Если бы ещё лет 20—30 назад, то есть до воцарения новой расовой идеологии, сторонники новой военной философии взялись озвучивать свои аргументы, мир был бы шокирован. В самом деле, как можно бомбить страну только за то, что она претендует иметь такое же вооружение, которое уже заимели вы? Как можно подходить к странам с разными стандартами, запрещая одним то, что считается нормальным для других? Эта концепция равной, коллективной, симметричной безопасности недавно считалась чем-то само собой разумеющимся – что бы то ни было другое признавалось бы неприличным и противоречащим здравому смыслу. Но глобальная идеология нового расизма успела настолько подорвать нравственное здоровье благополучных граждан мира, что они без возмущения принимают аргументы американских глобалистов, настаивающих на своём праве менять режимы или насильственно разоружать страны, не входящие в число привилегированного меньшинства. Собственно, третья горячая мировая война и начата США как война, направленная на разоружение неизбранных.

Не конфликт цивилизаций, культур, религий, этносов – все эти культурологические стилизации новейшего социал-дарвинизма не должны нас обманывать. Новый расизм носит социальный характер и делит человечество по критериям «развитости».

Если неразвитости сопутствуют презрение и фобии, если развитые консолидируют перед её лицом свои ряды в качестве держателей привилегий, которыми они не готовы поступиться, если на ней лежит печать непреодолимой культурно-исторической наследственности, которую нельзя облагородить, а нужно только вырывать с корнем, тогда мы имеем дело с расистским восприятием человеческого неравенства. А расизм закономерно ведёт к милитаризму – к идеологии тотальной мобилизации демократии, «которая должна уметь себя защищать». Без прививки новейшего расизма невозможно объяснить себе столь быстрого перехода от либерального пацифизма к глобальному милитаризму, эксплуатирующему фобии тех, кто успел заполучить себе известные привилегии, но памятует об их нелегитимности по «старым» меркам нормального человеческого равенства.

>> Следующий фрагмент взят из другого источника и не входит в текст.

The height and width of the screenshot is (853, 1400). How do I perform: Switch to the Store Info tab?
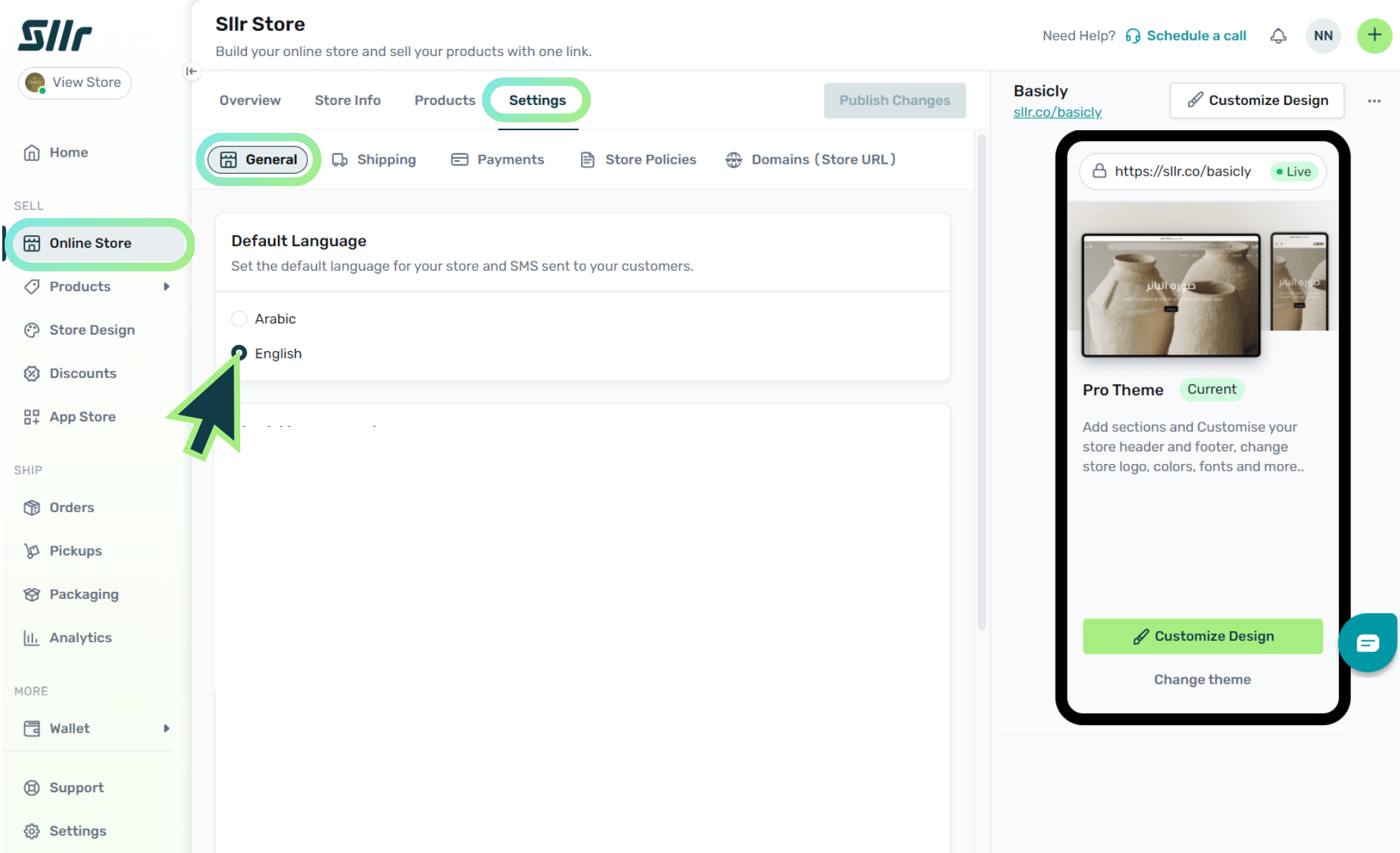tap(347, 100)
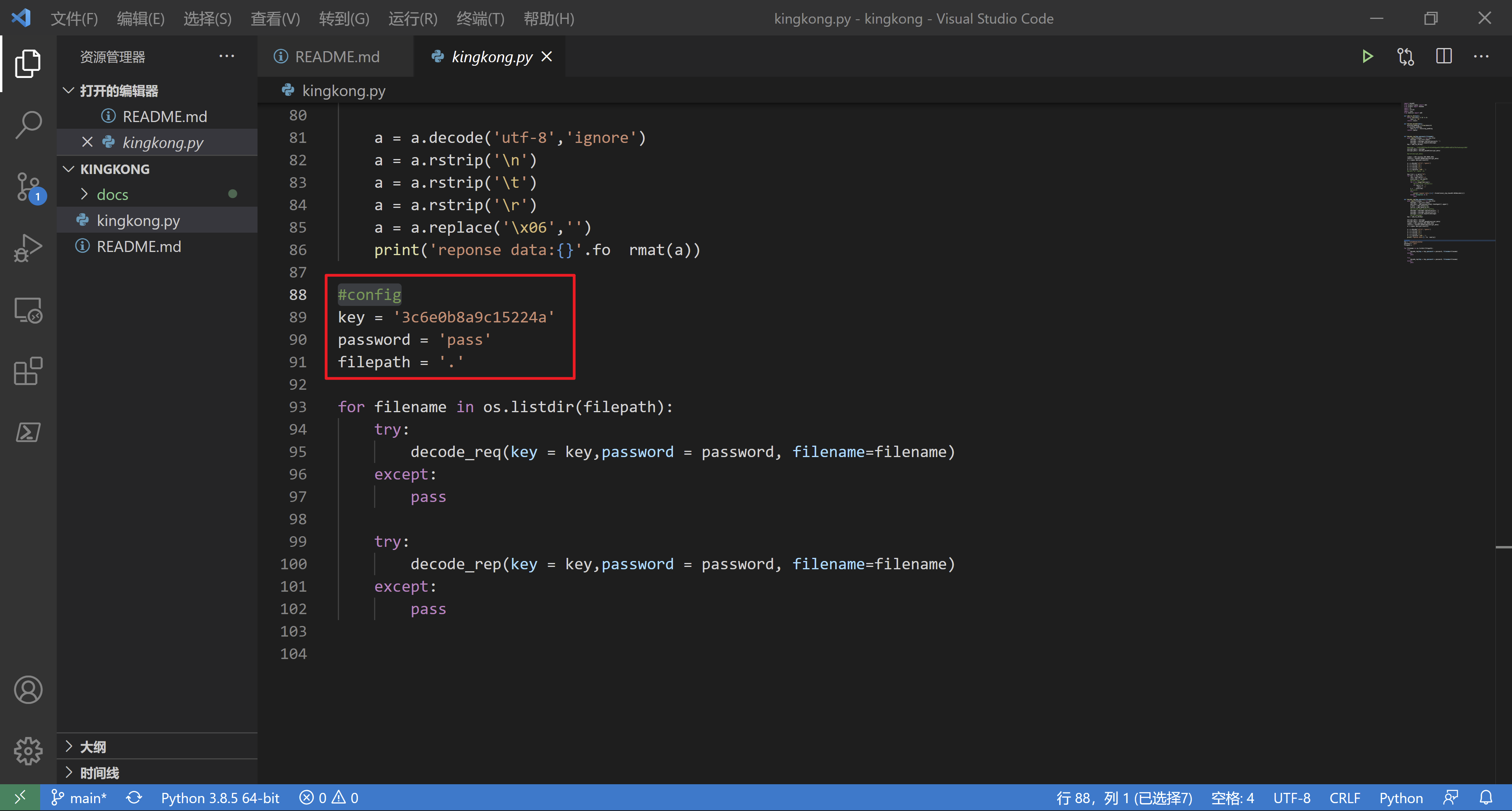The width and height of the screenshot is (1512, 811).
Task: Switch to README.md editor tab
Action: point(336,56)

Неожиданное для многих духовное приключение Запада, увлёкшее его на путь новой расовой сегрегации человечества, не может кончиться мелкими счетами с нынешними «странами-изгоями» – Ираком, Ливией, Северной Кореей. Ибо речь идёт не просто о конъюнктурных установках прагматического сознания, ищущего незаконных материальных выгод, но оправдывающегося высокими тираноборческими мотивами. Тогда было бы ясно, что Ирак, например, в первую очередь «виновен» в том, что его территория богата нефтью, которую сильным мира сего хочется прибрать к рукам. Однако на самом деле речь идёт не столько о ресурсной катастрофе «технической цивилизации», сколько о её моральной, гуманитарной катастрофе, связанной с соблазнами нового глобального расизма. Этот расизм вряд ли сможет остановиться там, где советует прагматический рассудок: не терпеть прегрешений слабого Ирака, но находить оправдание действиям таких гигантов, как Индия или Китай.

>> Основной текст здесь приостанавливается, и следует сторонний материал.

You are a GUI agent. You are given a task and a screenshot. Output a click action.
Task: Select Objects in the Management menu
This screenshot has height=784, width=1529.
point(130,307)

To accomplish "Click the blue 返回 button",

Расизм – слишком увлекательное чувство, чтобы подчиняться одним только прагматическим правилам. Будучи раз пробуждённым, этот демон не даст себя легко усыпить. Те гуманитарные открытия, которые успел совершить новый западный расизм в области принципиальных различий между демократическим (западным) и недемократическим (азиатским) менталитетом, между открытым и закрытым обществом, между перспективной культурной наследственностью, гарантирующей успехи в школе модерна, и неперспективной, обрекающей на стагнацию и варварство, не могут пройти бесследно. Они порождают те фобии либерального сознания, которые ведут к параноидальной одержимости.

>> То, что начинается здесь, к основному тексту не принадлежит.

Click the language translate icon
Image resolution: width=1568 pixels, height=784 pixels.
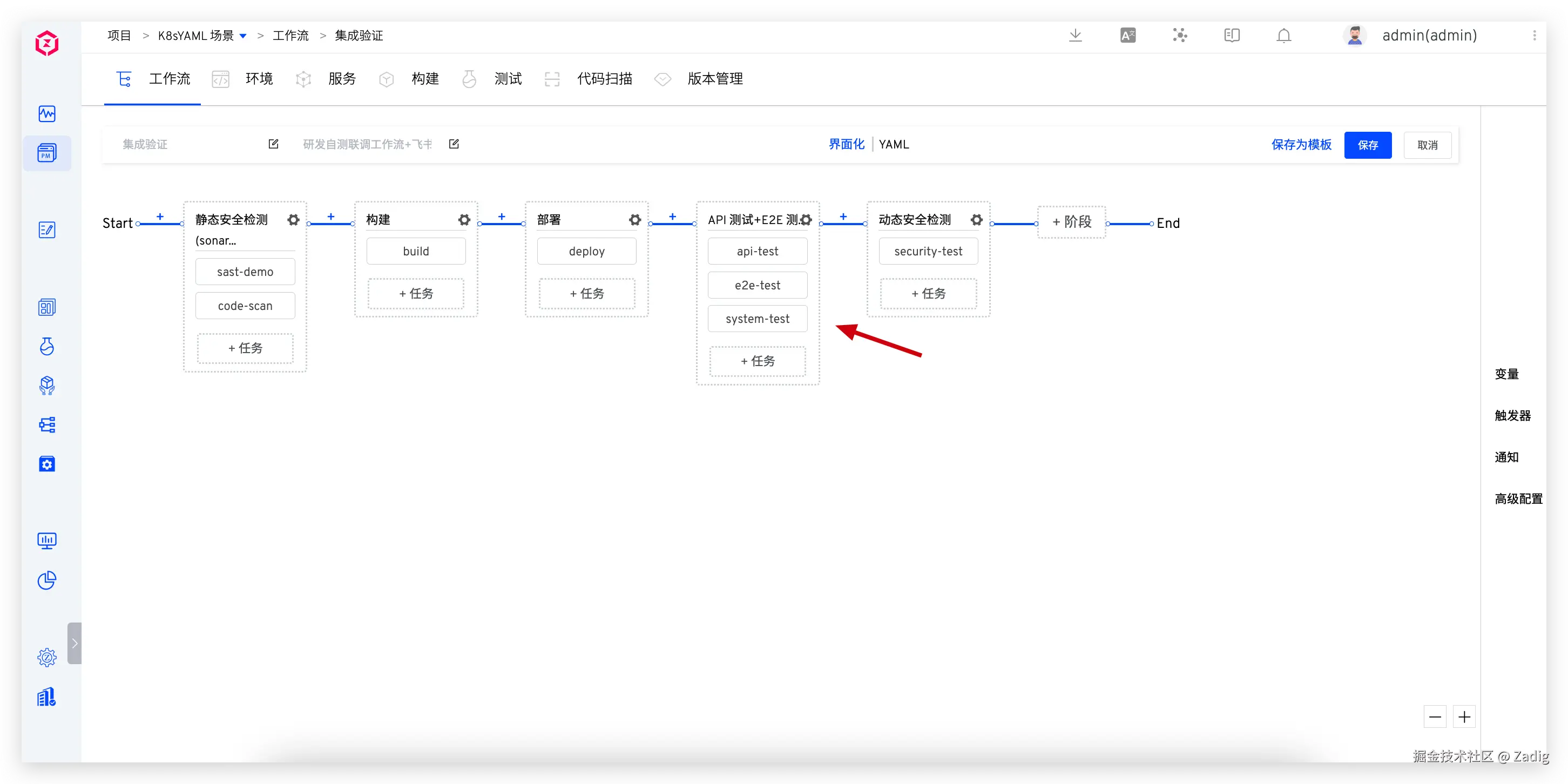(x=1127, y=36)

Факт остаётся фактом: произошла дерационализация западного сознания, поражённого неожиданной одержимостью. Запад снова мобилизуется «перед лицом Востока», возвращая нас к ситуации крестовых походов и ранних колониальных авантюр. Единое – в перспективе – пространство Просвещения, в котором должны были постепенно раствориться все расовые различия человечества, сменяется пространством контр-Просвещения. Теории расовой наследственности снова берут реванш над теориями воспитания и перевоспитания. Даже там, где тон задают компрадорские западнические элиты, заслужившие доверие своих западных покровителей, им отныне поручается не столько миссия перевоспитания своих народов, сколько миссия разоружения – военного, экономического, демографического и духовного.

Там же, где оппоненты Запада представлены национальными монолитами, где властные элиты опираются на поддержку большинства, на туземную традицию, там Западу предстоит вести откровенно империалистическую войну под лозунгом «конфликта цивилизаций».

Итак, вот она, стратегическая дилемма тех, кто уже дал себя увлечь идеологией нового социал-дарвинизма: либо уполномочить туземные элиты своими руками «расчистить» свои территории и открыть их новым завоевателям, либо, если этого не получится, подвергнуть все потенциально опасные участки гигантской мировой периферии всёуничтожающим военным ударам.

Случай современной России здесь самый показательный. С одной стороны, в России в некотором роде блестяще удалась операция компрадорской вестернизации: правящие западники более или менее добровольно разоружили и разрушили свою страну, добившись её полной «открытости» для внешних хищников. Но с другой стороны, эта удача стала и неудачей: пример России стал настолько обескураживающим для всех более или менее искренних и благонамеренных реформаторов других частей планеты, что повторить его в случае, например, с Китаем уже вряд ли реально. Властвующие реформаторы осуществили вестернизацию России, породив и у своего народа, и у окружающих наблюдателей такой уровень разочарования, которого вполне хватит для рождения нового мощного антизападного мирового мифа. Пример России не поколебал позиции «националистических фундаменталистов» в других странах, а, напротив, укрепил их, снабдив убедительнейшими аргументами. Сегодня «русский пример» стал главной контрпосылкой поднимающегося антиглобализма.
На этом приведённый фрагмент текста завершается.